Mais la Vème République (re ?)donne la suprématie au Gouvernement, au pouvoir exécutif sur le pouvoir législatif: c'est lui qui, avec une majorité visible et nette, fixe les grandes orientations politiques. Ce nécessaire affaiblissement (selon les constituants de 1958) passe aussi par le retour devant le peuple, par le référendum et par l'élection directe du Président de la République à partir de 1962. Naturellement, tout cela relève de la volonté du Général; cependant, on peut également y voir la vision claire de spécialistes, de constitutionnalistes. Ces hommes, ce sont principalement Michel Debré et René Capitant: des convictions différentes les agitent, mais leur analyse de la vie politique et constitutionnelle des IIIème et IVème Républiques les rapproche et leurs observations, qui marquaient jusque là la réflexion des universitaires, des techniciens, vont donner naissance à la dynamique créatrice de 1958 puis interprétatrice de 1962.
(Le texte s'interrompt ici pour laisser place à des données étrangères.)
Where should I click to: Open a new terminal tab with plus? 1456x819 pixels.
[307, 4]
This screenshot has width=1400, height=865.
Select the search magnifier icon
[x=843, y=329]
Il n'aurait pas grand sens d'exposer tour à tour la pensée constitutionnelle de Michel Debré puis celle de René Capitant: car les épreuves que la France traverse, les épreuves qu'ils traversent (ligues, Front Populaire, Munich, débâcle, Vichy, exil, Résistance, victoire, déception de 1946…) les font évoluer; leur pensée constitutionnelle se modifie et avec leurs convictions, leur compréhension et leur définition de la démocratie. La pensée constitutionnelle de Michel Debré, la pensée constitutionnelle de René Capitant, c'est l'évolution et la réactualisation de leur pensée constitutionnelle – et c'est là ce qui fait leur grande intelligence. La formation des idées constitutionnelles de ces deux hommes, à travers les textes de leurs maîtres, l'analyse de la vie politique des IIIème et IVème République et les projets avortés de nouvelle République, va ensuite se cristalliser par l'intermédiaire du prisme gaullien lors de la rédaction de 1958 puis des interprétations constitutionnelles qui lui font suite et lui donnant sens, véritable aboutissement d'une pensée constitutionnelle mûre et cohérente.
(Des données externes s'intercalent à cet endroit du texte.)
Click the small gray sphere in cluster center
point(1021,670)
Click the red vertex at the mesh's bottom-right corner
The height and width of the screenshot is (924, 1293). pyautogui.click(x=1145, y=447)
[...] Le rôle du Parlement est d'ordre politique. Or, la connaissance technique des problèmes ne permet pas de les deviner et encore moins de les résoudre Debré propose au contraire d'établir 40 sénateurs inamovibles pour assurer une certaine stabilité à l'ensemble parlementaire : cette option est rejetée aussi bien par ses pairs du CGE que par le Général, qui proposera dans son discours de Bayeux la forme d'organisation du Sénat qui sera celle de la Constitution de 1958. Cependant, la IIIème République puis même la IVème République s'avèrent incapables, de par leur disposition institutionnelle, de produire des majorités stables et surtout cohérentes ; aux yeux de Debré, c'est le mode de scrutin qui conditionne l'existence puis l'efficacité d'une majorité. [...]
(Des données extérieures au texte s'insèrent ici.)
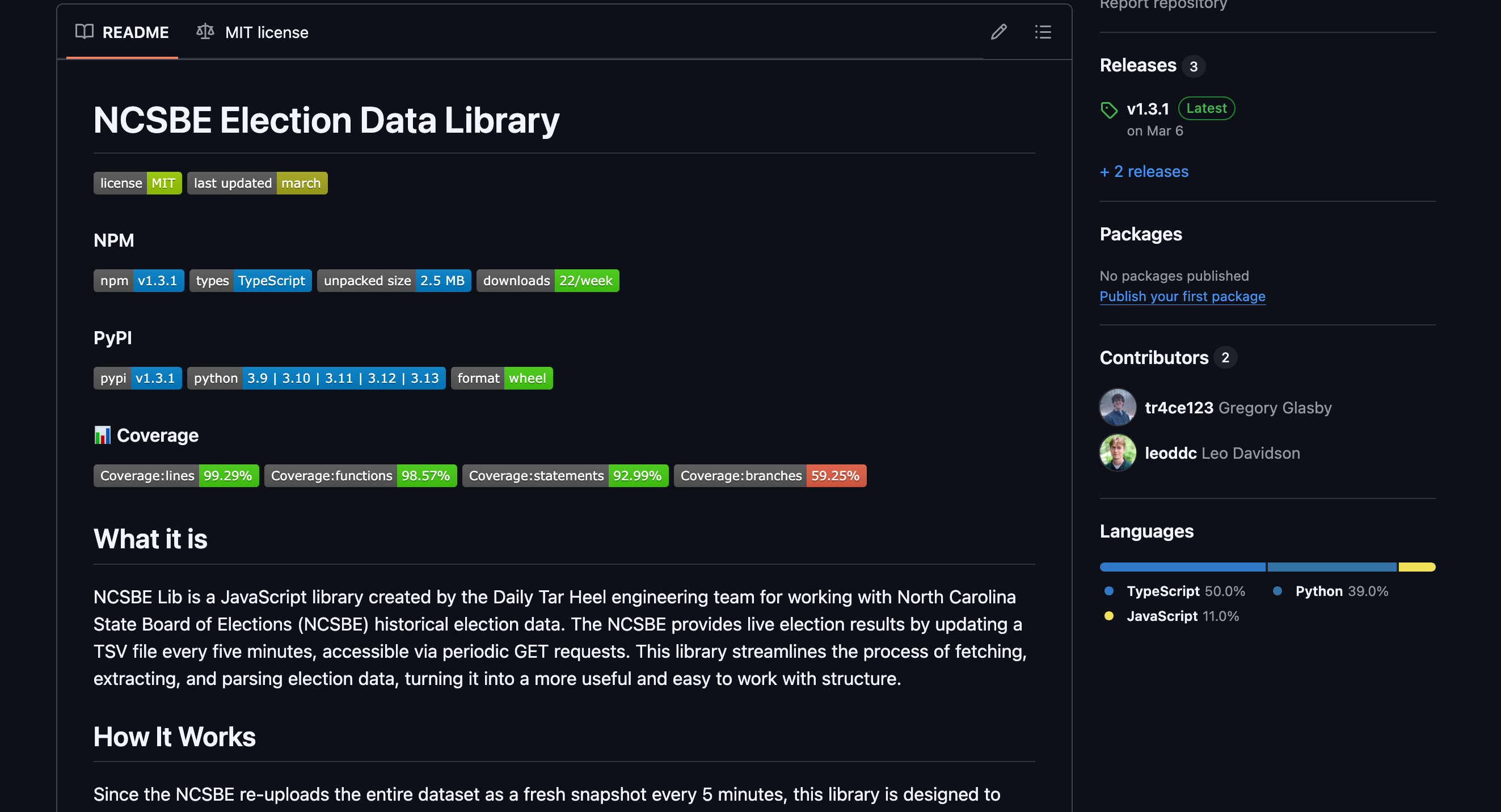Click the license MIT badge
Screen dimensions: 1501x812
pyautogui.click(x=137, y=183)
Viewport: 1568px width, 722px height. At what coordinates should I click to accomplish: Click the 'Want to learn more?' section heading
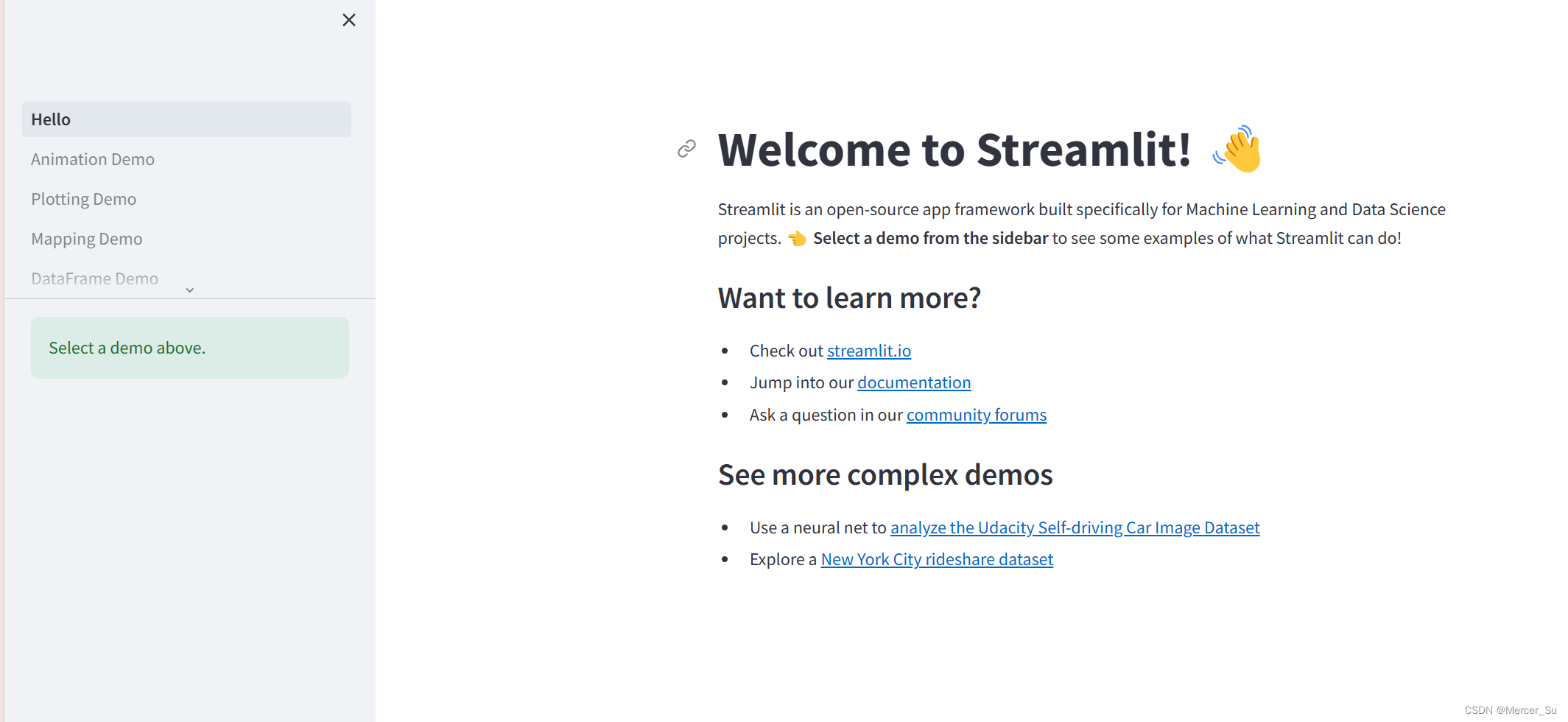[849, 298]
[...] Si Michel Debré ne parvient pas à imposer la constitutionnalisation du nombre de parlementaires, il fait de tout changement concernant ce nombre, les conditions d'éligibilité un domaine de la loi organique, et non pas ordinaire (art. 25-1) : naturellement, cette mesure est centrale dans le processus de rationalisation, en permettant une plus grande souplesse au texte constitutionnel, avec toujours pour but d'asseoir un pouvoir pérenne. Il convient aussi de se pencher sur la procédure du vote bloqué, énoncée à l'article 44-3, qui prévoit que si le Gouvernement le demande, l'assemblée saisie se prononce par un seul vote sur tout ou partie du texte en discussion en ne retenant que les amendements proposés ou acceptés par le Gouvernement : on ne trouve nulle part trace de prémisses à cette mesure dans les ouvrages de Michel Debré, mais elle abonde bien dans le sens de sa pensée qui vise à faire du gouvernement le véritable organe d'impulsion de la République, le Parlement décidant certes mais devenant avant tout contrôleur, garant des libertés. [...]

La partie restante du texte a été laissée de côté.